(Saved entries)
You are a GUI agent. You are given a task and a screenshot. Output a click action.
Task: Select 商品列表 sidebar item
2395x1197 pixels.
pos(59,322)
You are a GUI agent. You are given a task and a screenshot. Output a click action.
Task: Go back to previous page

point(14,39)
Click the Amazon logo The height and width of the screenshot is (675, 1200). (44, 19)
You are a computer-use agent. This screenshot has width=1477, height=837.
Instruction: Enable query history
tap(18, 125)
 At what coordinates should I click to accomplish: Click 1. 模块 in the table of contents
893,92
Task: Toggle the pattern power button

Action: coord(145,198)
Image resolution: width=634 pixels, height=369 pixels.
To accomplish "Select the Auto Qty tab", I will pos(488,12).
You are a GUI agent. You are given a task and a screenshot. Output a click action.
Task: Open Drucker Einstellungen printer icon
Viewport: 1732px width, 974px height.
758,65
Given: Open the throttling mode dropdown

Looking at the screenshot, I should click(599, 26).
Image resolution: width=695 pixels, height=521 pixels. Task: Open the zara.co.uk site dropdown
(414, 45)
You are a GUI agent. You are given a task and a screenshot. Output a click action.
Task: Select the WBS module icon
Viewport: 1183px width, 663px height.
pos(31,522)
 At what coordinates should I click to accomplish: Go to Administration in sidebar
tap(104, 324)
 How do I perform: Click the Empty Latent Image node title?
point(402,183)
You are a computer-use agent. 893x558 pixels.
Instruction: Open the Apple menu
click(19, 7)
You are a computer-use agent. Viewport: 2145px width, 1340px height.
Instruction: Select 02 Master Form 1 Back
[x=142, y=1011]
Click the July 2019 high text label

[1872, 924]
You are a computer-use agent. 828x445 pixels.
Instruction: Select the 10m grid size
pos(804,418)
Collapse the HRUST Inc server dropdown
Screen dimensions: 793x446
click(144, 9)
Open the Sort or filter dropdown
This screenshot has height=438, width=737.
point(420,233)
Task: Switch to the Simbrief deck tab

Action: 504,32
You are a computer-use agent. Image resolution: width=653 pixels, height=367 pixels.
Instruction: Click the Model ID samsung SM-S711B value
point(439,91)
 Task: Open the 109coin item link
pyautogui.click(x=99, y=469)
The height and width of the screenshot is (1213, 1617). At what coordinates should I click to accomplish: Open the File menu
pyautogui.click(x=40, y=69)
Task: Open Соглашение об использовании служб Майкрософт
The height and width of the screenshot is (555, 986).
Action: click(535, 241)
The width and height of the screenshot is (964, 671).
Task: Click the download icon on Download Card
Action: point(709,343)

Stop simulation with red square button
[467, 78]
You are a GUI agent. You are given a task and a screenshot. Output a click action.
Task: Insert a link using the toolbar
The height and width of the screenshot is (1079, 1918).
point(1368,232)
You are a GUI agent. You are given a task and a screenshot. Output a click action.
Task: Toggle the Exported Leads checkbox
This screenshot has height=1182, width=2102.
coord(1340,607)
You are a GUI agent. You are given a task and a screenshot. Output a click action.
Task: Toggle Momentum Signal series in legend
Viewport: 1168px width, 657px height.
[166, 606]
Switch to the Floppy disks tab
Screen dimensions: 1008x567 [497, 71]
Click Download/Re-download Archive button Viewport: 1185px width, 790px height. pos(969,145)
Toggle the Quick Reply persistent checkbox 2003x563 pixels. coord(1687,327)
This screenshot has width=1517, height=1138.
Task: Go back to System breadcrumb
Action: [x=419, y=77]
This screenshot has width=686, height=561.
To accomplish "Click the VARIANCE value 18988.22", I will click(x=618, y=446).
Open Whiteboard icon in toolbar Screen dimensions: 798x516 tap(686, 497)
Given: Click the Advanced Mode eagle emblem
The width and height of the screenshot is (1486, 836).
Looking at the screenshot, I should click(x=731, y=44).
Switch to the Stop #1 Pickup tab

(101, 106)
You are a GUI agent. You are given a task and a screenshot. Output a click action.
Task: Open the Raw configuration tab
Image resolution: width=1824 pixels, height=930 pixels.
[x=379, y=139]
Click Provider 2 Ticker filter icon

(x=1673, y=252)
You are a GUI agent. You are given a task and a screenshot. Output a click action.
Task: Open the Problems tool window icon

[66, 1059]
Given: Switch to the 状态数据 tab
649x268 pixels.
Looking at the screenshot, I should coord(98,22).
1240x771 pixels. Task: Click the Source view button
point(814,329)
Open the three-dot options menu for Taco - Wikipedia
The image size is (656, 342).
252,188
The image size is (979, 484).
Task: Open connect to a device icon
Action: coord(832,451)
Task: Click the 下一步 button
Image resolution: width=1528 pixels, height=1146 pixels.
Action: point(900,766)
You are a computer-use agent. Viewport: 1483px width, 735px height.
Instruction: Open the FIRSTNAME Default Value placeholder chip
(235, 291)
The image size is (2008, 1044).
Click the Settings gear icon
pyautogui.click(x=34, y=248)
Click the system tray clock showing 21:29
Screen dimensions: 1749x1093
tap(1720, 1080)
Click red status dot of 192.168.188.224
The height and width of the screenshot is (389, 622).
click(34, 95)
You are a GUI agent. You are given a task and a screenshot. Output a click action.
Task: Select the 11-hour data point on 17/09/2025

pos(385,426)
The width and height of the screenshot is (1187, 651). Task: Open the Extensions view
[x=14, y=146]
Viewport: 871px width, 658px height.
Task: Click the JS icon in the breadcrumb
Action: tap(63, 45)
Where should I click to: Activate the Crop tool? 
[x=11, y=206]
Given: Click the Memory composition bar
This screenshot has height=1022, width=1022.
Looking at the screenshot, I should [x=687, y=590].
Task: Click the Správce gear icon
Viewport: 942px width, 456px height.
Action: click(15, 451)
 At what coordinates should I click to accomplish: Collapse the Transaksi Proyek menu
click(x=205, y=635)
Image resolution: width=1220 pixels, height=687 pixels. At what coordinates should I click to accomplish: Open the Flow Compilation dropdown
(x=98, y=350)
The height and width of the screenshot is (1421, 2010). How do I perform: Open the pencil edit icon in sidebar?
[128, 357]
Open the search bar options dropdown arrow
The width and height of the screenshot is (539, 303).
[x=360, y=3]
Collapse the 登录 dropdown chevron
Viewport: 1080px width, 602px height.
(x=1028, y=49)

**TASK TO CARRY OUT**
Could you work out how many lines above contain the string "toolbar"? Only the number should be given.

**RESPONSE FOR THIS EXERCISE**
2